● **TEXTO DE LEITURA**:
========================================

Houve uma tentativa frustrada de ‘federalização’ dos mandados de segurança impetrados contra atos praticados por agentes vinculados a sociedade de economia mista. O STF não permitiu a ampliação da competência da Justiça Federal por lei ordinária.

1 – Introdução 

O presente estudo tem por objeto a análise da problemática do legitimado passivo no Mandado de Segurança, tema que ganhou novo fôlego para discussões, em face da promulgação da Lei nº 12.016/2009. Adiante-se que não se pretende, no presente texto, esmiuçar o assunto, mas apenas apresentar algumas considerações sobre o tema, sem acossar exaurir os vários aspectos que o assunto pode ensejar.

Como cediço, Mandado de Segurança é ação constitucional (Art. 5º, LXIX da CR/88) com características singulares, justamente pelo seu desiderato específico, no sentido de proteger direto liquido e certo, transgredido ou ameaçado pela prática de ato ilegal perpetrado por autoridade pública ou agente privado, no exercício de função pública.

========================================

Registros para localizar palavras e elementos

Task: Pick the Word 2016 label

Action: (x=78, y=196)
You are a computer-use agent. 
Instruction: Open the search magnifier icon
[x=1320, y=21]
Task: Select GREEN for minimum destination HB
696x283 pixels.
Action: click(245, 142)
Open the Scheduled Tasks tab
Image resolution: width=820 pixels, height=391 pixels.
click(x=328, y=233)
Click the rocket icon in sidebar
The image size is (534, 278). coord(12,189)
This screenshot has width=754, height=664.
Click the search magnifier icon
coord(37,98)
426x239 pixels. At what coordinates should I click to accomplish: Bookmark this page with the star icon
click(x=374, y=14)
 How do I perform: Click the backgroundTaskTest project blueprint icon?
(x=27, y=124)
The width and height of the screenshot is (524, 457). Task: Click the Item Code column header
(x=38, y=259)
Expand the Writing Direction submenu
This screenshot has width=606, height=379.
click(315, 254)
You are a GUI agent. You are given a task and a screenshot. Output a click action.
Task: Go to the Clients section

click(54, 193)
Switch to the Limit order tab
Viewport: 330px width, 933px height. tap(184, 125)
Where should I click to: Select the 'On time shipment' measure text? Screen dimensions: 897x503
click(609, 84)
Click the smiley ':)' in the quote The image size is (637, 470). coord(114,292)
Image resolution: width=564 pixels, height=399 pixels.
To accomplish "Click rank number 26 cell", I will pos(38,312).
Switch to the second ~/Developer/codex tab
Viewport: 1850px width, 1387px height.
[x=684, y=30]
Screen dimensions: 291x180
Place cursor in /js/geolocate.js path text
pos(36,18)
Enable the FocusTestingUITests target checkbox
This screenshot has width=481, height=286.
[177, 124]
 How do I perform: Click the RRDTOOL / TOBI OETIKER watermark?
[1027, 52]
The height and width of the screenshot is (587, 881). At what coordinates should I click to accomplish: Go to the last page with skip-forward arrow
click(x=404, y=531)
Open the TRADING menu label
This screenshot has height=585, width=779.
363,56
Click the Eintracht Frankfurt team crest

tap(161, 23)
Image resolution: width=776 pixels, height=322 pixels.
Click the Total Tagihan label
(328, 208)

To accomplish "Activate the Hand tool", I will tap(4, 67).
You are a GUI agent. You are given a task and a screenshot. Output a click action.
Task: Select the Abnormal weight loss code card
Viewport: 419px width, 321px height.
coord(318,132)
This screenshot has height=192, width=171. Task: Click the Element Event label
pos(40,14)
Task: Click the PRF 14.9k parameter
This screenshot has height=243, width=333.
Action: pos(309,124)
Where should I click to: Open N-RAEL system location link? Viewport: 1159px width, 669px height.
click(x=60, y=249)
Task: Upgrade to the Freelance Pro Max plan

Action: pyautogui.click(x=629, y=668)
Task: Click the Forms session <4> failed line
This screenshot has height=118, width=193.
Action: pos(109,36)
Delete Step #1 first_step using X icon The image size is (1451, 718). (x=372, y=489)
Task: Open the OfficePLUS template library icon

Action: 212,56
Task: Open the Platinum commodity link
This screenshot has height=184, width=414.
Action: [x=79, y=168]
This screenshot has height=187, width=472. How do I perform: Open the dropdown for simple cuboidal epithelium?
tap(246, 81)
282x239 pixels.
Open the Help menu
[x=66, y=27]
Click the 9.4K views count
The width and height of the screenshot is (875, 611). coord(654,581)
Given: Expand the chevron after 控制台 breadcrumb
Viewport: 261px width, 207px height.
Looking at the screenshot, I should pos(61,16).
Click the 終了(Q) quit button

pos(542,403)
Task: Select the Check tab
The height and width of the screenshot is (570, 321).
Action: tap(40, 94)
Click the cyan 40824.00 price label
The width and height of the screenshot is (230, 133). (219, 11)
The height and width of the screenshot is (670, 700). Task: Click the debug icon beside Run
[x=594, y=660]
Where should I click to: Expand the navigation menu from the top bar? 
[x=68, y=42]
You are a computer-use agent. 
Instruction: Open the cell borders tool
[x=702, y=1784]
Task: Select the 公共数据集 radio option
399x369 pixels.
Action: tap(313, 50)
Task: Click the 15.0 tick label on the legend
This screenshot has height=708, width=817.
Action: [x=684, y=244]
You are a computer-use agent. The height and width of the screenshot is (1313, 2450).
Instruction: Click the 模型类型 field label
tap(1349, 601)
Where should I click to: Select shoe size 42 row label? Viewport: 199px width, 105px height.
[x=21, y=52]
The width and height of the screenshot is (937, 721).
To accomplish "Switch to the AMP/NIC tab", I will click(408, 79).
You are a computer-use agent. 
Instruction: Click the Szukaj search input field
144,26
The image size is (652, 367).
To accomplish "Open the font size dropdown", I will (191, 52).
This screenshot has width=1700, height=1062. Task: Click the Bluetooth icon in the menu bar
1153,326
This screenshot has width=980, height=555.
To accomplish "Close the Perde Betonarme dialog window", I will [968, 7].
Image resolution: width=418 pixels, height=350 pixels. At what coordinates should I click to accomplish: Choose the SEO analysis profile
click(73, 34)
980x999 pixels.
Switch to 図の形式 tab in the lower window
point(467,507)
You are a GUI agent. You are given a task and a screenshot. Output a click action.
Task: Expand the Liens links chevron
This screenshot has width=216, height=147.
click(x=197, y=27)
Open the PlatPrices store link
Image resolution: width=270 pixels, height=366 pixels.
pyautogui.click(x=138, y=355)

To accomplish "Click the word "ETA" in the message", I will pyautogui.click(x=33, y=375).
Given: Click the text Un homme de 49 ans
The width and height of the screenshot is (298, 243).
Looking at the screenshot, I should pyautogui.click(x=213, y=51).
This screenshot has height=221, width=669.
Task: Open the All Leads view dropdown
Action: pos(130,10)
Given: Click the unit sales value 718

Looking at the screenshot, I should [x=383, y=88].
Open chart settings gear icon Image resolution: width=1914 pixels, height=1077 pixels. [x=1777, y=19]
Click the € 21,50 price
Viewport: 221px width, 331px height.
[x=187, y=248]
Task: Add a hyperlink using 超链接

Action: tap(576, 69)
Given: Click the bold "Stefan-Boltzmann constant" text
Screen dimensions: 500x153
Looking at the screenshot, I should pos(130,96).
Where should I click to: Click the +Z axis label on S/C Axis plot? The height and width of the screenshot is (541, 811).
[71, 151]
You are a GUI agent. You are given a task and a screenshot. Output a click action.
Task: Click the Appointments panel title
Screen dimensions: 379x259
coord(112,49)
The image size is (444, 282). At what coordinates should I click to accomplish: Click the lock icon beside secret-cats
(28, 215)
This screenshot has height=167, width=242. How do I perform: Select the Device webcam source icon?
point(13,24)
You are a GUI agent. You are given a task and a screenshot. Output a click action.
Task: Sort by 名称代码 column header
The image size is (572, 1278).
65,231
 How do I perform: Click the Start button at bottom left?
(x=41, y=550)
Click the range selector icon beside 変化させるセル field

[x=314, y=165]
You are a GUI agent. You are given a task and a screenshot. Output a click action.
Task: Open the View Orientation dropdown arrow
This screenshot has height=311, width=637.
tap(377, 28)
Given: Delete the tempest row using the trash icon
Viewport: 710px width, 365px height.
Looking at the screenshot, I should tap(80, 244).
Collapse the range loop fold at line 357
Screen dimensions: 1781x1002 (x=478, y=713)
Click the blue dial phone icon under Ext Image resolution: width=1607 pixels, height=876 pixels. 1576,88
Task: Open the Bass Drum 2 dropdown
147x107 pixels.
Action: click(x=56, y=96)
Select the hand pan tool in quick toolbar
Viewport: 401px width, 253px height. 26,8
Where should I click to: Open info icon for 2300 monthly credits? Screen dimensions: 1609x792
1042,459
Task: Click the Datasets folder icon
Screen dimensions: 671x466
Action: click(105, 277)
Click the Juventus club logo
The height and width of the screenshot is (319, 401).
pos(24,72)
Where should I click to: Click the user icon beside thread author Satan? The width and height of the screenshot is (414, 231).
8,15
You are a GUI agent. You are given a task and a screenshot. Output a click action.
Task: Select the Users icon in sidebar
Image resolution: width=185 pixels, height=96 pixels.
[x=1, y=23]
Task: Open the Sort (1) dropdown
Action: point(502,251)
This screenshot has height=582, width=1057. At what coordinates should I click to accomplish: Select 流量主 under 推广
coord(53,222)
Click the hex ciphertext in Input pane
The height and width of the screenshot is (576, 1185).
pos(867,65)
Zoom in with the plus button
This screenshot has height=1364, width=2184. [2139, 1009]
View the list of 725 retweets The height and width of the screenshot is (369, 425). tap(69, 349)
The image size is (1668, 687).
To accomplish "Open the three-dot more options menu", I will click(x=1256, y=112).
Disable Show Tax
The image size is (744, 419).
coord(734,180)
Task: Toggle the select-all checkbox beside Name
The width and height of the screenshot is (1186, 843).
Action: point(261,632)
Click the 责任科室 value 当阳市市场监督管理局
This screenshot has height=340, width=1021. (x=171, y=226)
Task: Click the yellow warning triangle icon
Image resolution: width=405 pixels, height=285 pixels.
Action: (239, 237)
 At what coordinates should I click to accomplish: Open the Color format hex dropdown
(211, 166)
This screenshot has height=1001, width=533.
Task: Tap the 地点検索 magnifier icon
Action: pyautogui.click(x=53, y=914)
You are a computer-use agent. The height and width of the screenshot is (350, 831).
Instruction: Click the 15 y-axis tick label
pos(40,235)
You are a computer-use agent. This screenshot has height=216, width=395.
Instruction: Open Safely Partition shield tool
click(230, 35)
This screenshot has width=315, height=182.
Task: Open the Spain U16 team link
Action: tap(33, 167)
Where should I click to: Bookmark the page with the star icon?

========================================

● **EXERCÍCIO PROPOSTO**: No texto sobre o mandado de segurança, a promulgação de qual lei deu novo fôlego às discussões sobre o legitimado passivo?

● **RESPOSTA FINAL**: A Lei nº 12.016/2009.